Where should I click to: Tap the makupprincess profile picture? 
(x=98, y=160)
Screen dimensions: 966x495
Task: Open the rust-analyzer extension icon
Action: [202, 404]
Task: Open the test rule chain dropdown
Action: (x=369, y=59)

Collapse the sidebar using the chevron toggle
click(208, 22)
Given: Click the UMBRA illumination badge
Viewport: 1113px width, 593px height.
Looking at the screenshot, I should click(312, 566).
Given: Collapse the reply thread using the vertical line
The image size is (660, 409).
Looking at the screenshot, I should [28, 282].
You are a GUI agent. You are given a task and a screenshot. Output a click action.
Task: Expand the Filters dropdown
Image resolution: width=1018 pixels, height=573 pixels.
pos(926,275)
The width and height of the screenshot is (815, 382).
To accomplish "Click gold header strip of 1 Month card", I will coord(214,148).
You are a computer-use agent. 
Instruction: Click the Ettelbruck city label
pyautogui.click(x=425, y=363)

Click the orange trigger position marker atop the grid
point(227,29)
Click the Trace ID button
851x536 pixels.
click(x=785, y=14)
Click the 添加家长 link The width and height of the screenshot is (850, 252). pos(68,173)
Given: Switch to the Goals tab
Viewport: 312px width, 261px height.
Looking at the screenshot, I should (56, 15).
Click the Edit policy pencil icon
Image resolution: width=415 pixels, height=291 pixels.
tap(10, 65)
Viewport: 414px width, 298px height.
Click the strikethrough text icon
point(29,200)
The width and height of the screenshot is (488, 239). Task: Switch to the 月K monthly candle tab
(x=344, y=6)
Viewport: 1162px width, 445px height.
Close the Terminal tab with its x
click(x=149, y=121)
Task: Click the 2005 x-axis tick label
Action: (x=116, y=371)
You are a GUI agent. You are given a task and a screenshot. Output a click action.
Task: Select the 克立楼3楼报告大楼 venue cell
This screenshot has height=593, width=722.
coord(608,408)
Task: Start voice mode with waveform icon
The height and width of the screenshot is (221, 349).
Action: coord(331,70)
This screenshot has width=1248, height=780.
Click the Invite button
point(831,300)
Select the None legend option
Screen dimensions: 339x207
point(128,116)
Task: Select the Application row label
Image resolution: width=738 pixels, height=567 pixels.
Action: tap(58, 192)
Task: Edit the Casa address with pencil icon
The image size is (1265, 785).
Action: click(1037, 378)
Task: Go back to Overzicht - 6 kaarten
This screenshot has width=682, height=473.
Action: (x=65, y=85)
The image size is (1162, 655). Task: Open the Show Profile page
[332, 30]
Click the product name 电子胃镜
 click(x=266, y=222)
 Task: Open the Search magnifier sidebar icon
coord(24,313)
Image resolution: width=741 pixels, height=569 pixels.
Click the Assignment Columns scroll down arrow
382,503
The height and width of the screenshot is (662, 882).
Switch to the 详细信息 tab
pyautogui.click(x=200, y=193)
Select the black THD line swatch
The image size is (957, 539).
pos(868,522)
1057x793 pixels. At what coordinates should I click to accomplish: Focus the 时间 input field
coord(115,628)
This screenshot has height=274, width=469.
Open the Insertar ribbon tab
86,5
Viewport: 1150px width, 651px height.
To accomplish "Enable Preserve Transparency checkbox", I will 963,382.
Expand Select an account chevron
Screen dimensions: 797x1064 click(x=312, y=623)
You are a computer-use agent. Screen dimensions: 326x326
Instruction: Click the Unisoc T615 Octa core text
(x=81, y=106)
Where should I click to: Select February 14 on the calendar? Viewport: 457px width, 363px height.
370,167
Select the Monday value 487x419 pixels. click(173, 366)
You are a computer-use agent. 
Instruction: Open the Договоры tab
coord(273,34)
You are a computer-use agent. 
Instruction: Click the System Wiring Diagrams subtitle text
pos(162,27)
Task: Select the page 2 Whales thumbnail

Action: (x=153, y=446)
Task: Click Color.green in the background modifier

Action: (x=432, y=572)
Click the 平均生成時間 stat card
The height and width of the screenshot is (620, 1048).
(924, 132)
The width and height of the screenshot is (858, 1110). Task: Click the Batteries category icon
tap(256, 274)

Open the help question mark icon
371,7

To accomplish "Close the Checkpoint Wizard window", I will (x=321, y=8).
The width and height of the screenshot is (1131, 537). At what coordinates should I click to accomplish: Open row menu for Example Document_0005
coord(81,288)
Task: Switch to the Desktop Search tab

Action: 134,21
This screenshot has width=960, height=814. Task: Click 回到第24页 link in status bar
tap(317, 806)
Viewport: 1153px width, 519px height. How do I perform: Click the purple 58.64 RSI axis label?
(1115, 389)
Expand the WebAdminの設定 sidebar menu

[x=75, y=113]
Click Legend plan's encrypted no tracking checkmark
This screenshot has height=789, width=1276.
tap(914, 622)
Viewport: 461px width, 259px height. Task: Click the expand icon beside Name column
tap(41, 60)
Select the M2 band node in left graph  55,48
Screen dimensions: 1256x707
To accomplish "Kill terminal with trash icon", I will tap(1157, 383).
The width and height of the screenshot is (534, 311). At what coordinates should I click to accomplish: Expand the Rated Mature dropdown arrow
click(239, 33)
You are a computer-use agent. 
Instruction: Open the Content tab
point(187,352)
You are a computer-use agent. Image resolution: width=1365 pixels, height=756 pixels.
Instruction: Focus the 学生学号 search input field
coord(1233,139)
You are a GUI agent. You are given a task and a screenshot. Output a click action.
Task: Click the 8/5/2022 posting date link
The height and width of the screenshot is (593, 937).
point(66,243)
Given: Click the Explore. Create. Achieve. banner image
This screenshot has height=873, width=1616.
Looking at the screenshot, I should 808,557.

----

* Short task *
Copy out every line of the material above character for character, leaving nothing out and changing nothing.

* Finished exercise *
Where should I click to: Tap the makupprincess profile picture? 
(x=98, y=160)
Screen dimensions: 966x495
Task: Open the rust-analyzer extension icon
Action: [202, 404]
Task: Open the test rule chain dropdown
Action: (x=369, y=59)

Collapse the sidebar using the chevron toggle
click(208, 22)
Given: Click the UMBRA illumination badge
Viewport: 1113px width, 593px height.
Looking at the screenshot, I should click(312, 566).
Given: Collapse the reply thread using the vertical line
The image size is (660, 409).
Looking at the screenshot, I should [28, 282].
You are a GUI agent. You are given a task and a screenshot. Output a click action.
Task: Expand the Filters dropdown
Image resolution: width=1018 pixels, height=573 pixels.
pos(926,275)
The width and height of the screenshot is (815, 382).
To accomplish "Click gold header strip of 1 Month card", I will coord(214,148).
You are a computer-use agent. 
Instruction: Click the Ettelbruck city label
pyautogui.click(x=425, y=363)

Click the orange trigger position marker atop the grid
point(227,29)
Click the Trace ID button
851x536 pixels.
click(x=785, y=14)
Click the 添加家长 link The width and height of the screenshot is (850, 252). pos(68,173)
Given: Switch to the Goals tab
Viewport: 312px width, 261px height.
Looking at the screenshot, I should (56, 15).
Click the Edit policy pencil icon
Image resolution: width=415 pixels, height=291 pixels.
tap(10, 65)
Viewport: 414px width, 298px height.
Click the strikethrough text icon
point(29,200)
The width and height of the screenshot is (488, 239). Task: Switch to the 月K monthly candle tab
(x=344, y=6)
Viewport: 1162px width, 445px height.
Close the Terminal tab with its x
click(x=149, y=121)
Task: Click the 2005 x-axis tick label
Action: (x=116, y=371)
You are a GUI agent. You are given a task and a screenshot. Output a click action.
Task: Select the 克立楼3楼报告大楼 venue cell
This screenshot has height=593, width=722.
coord(608,408)
Task: Start voice mode with waveform icon
The height and width of the screenshot is (221, 349).
Action: coord(331,70)
This screenshot has width=1248, height=780.
Click the Invite button
point(831,300)
Select the None legend option
Screen dimensions: 339x207
point(128,116)
Task: Select the Application row label
Image resolution: width=738 pixels, height=567 pixels.
Action: tap(58, 192)
Task: Edit the Casa address with pencil icon
The image size is (1265, 785).
Action: click(1037, 378)
Task: Go back to Overzicht - 6 kaarten
This screenshot has width=682, height=473.
Action: (x=65, y=85)
The image size is (1162, 655). Task: Open the Show Profile page
[332, 30]
Click the product name 电子胃镜
 click(x=266, y=222)
 Task: Open the Search magnifier sidebar icon
coord(24,313)
Image resolution: width=741 pixels, height=569 pixels.
Click the Assignment Columns scroll down arrow
382,503
The height and width of the screenshot is (662, 882).
Switch to the 详细信息 tab
pyautogui.click(x=200, y=193)
Select the black THD line swatch
The image size is (957, 539).
pos(868,522)
1057x793 pixels. At what coordinates should I click to accomplish: Focus the 时间 input field
coord(115,628)
This screenshot has height=274, width=469.
Open the Insertar ribbon tab
86,5
Viewport: 1150px width, 651px height.
To accomplish "Enable Preserve Transparency checkbox", I will 963,382.
Expand Select an account chevron
Screen dimensions: 797x1064 click(x=312, y=623)
You are a computer-use agent. Screen dimensions: 326x326
Instruction: Click the Unisoc T615 Octa core text
(x=81, y=106)
Where should I click to: Select February 14 on the calendar? Viewport: 457px width, 363px height.
370,167
Select the Monday value 487x419 pixels. click(173, 366)
You are a computer-use agent. 
Instruction: Open the Договоры tab
coord(273,34)
You are a computer-use agent. 
Instruction: Click the System Wiring Diagrams subtitle text
pos(162,27)
Task: Select the page 2 Whales thumbnail

Action: (x=153, y=446)
Task: Click Color.green in the background modifier

Action: (x=432, y=572)
Click the 平均生成時間 stat card
The height and width of the screenshot is (620, 1048).
(924, 132)
The width and height of the screenshot is (858, 1110). Task: Click the Batteries category icon
tap(256, 274)

Open the help question mark icon
371,7

To accomplish "Close the Checkpoint Wizard window", I will (x=321, y=8).
The width and height of the screenshot is (1131, 537). At what coordinates should I click to accomplish: Open row menu for Example Document_0005
coord(81,288)
Task: Switch to the Desktop Search tab

Action: 134,21
This screenshot has width=960, height=814. Task: Click 回到第24页 link in status bar
tap(317, 806)
Viewport: 1153px width, 519px height. How do I perform: Click the purple 58.64 RSI axis label?
(1115, 389)
Expand the WebAdminの設定 sidebar menu

[x=75, y=113]
Click Legend plan's encrypted no tracking checkmark
This screenshot has height=789, width=1276.
tap(914, 622)
Viewport: 461px width, 259px height. Task: Click the expand icon beside Name column
tap(41, 60)
Select the M2 band node in left graph  55,48
Screen dimensions: 1256x707
To accomplish "Kill terminal with trash icon", I will tap(1157, 383).
The width and height of the screenshot is (534, 311). At what coordinates should I click to accomplish: Expand the Rated Mature dropdown arrow
click(239, 33)
You are a computer-use agent. 
Instruction: Open the Content tab
point(187,352)
You are a computer-use agent. Image resolution: width=1365 pixels, height=756 pixels.
Instruction: Focus the 学生学号 search input field
coord(1233,139)
You are a GUI agent. You are given a task and a screenshot. Output a click action.
Task: Click the 8/5/2022 posting date link
The height and width of the screenshot is (593, 937).
point(66,243)
Given: Click the Explore. Create. Achieve. banner image
This screenshot has height=873, width=1616.
Looking at the screenshot, I should 808,557.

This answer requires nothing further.